Books

Sven Spieker (ed.), Destruction. Documents of Contemporary Art  (Cambridge: MIT Press/Whitechapel, 2017).  

The effects and meanings of destruction are central to the work of many of our most influential artists. Since the early 1960s, artists have employed destruction to creative ends. Here destruction changes from a negative state or passive condition to a highly productive category. The destructive subversion of media imagery aims to release us from its controlling effects. The self-destructing artwork extinguishes art’s fixity as arrested form and ushers in the ephemeral and contingent “open work.”

The Big Archive. Art from Bureaucracy (Cambridge/Mass.: MIT Press, 2008)

“The typewriter, the card index, and the filing cabinet: these are technologies and modalities of the archive. To the bureaucrat, archives contain little more than garbage, paperwork no longer needed; to the historian, on the other hand, the archive’s content stands as a quasi-objective correlative of the “living” past. Twentieth-century art made use of the archive in a variety of ways—from what Spieker calls Marcel Duchamp’s “anemic archive” of readymades and El Lissitzky’s Demonstration Rooms to the compilations of photographs made by such postwar artists as Susan Hiller and Gerhard Richter. In The Big Archive, Sven Spieker investigates the archive—as both bureaucratic institution and index of evolving attitudes toward contingent time in science and art—and finds it to be a crucible of twentieth-century modernism.” (Press release)

 (Korean Translation)

Sven Spieker/Mark Lipovetsky (eds.), The Imprints of Terror. The Rhetoric of Violence and the Violence of Rhetoric in Modern Russian Culture. Anna Brodsky/Mark Lipovetsky/Sven Spieker [eds.], Vienna: Wiener Slawistischer Almanach. Sonderband 64, 2006.

This edited volume, dedicated to the memory of Marina Kanevskaya, investigates the importance of violence and its philosophical and ideological underpinnings in contemporary Russian literature, art, film, and philosophy. Participants include Sven Spieker, Mark Lipovetsky, A. Banerjee, E. Dobrenko, D. Brandenberger, A. Prochorov, A. Brodsky, M. Epstein, M. Lipovetsky, G. Shapiro, A. Efimova, D. Kujundžic, I. Sandomirskaja, A. Genis, M. Kanevskaya, and D. Possamai.

Sven Spieker (ed.), Bürokratische Leidenschaften. Kultur- und Mediengeschichte im Archiv (Berlin: Kadmos, 2004), 386pp.

The volume brings together essays by philosophers, historians of science, literary theorists, and art historians. Located at the intersection of art, science, media studies, and art, the book investigates the relationship between cultural production and bureaucratic administration. One key concept at the center of Bürokratische Leidenschaften is the archive whose reach and influence is traced from Hollywood film to library organization. Contributors include Stefan Rieger, Boris Groys, Wolf Kittler, Bernhard Siegert, and Sven Spieker.

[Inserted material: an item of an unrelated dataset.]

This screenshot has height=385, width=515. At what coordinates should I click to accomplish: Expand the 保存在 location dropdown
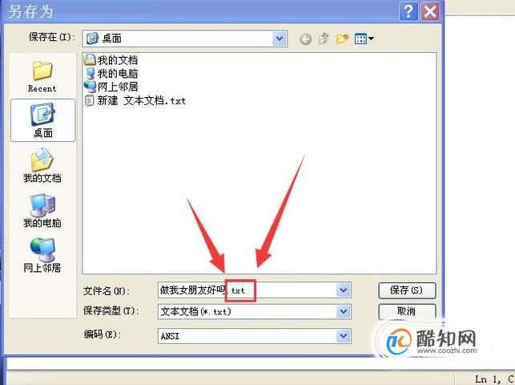click(x=280, y=39)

Sven Spieker (ed.), Gøgøl: Exploring Absence (Bloomington: Slavica, 2000)

The book explores the theme of absence in Gøgøl’s works. Its working premise is that in Gøgøl’s writing the unsayable and the sayable cannot be viewed in isolation from each other; in order to understand either, we have to examine the other. Includes essays by Boris Groys, Renate Lachmann, Mikhail Epstein, Michael Holquist, Mikhail Yampolsky, Sven Spieker, and others. Also includes the last article by Yurii Lotman, written specifically for this volume and published here posthumously.

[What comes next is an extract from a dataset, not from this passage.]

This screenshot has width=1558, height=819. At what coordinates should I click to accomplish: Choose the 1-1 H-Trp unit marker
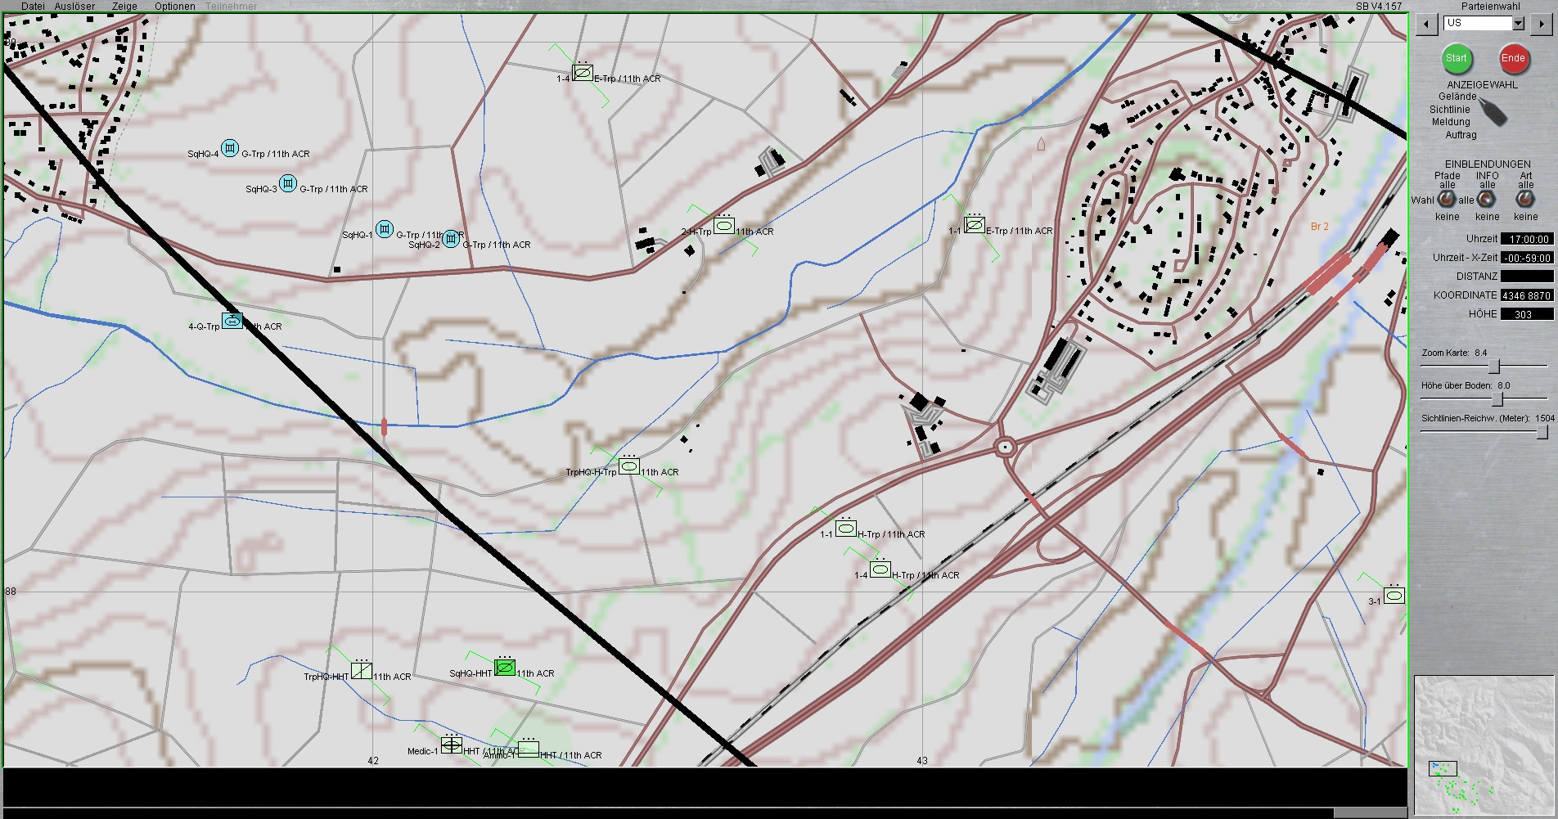846,528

Figures of Memory and Forgetting in Andrej Bitov’s Prose. Postmodernism and the Quest for History. (= Slawische Literaturen) Frankfurt: Peter Lang, 1995, ISBN:978-3-631-46940-8.

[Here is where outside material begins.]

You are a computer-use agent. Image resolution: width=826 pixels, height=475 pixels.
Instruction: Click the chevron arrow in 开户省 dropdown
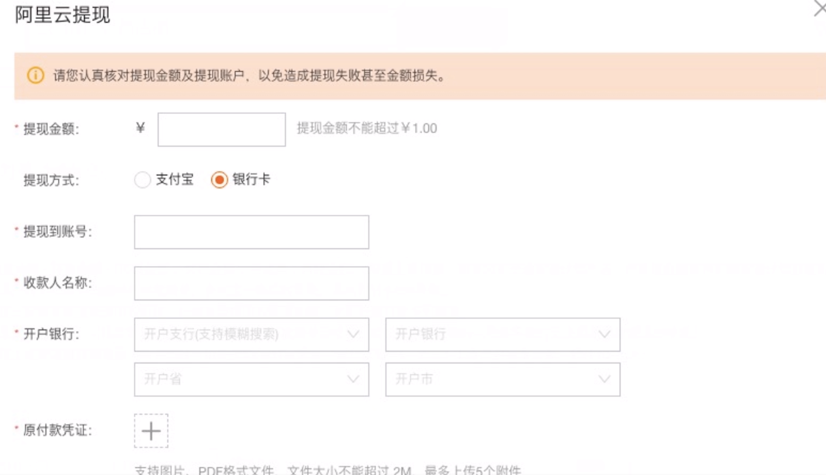353,379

A monograph on one of Russia’a most celebrated contemporary writer, Andrei Bitov (1937-2018). It’s focus is the problem of postmodernism in Soviet literature during the «period of stagnation,» with special emphasis on the psychological, aesthetic, and epistemological implications of Bitov’s postmodern treatment of memory. In the author’s prose, the intellectual’s efforts to transcend the Stalinist past in order to reenter history at a point prior to the Stalinist trauma are mostly unsuccessful. Bitov demonstrates the failure of modernist and pre-modernist models of mnemonic representation as his characters’ efforts to realign themselves with the modernist avant-garde routinely meet with the impossibility of establishing any viable meta-positions vis-à-vis official culture.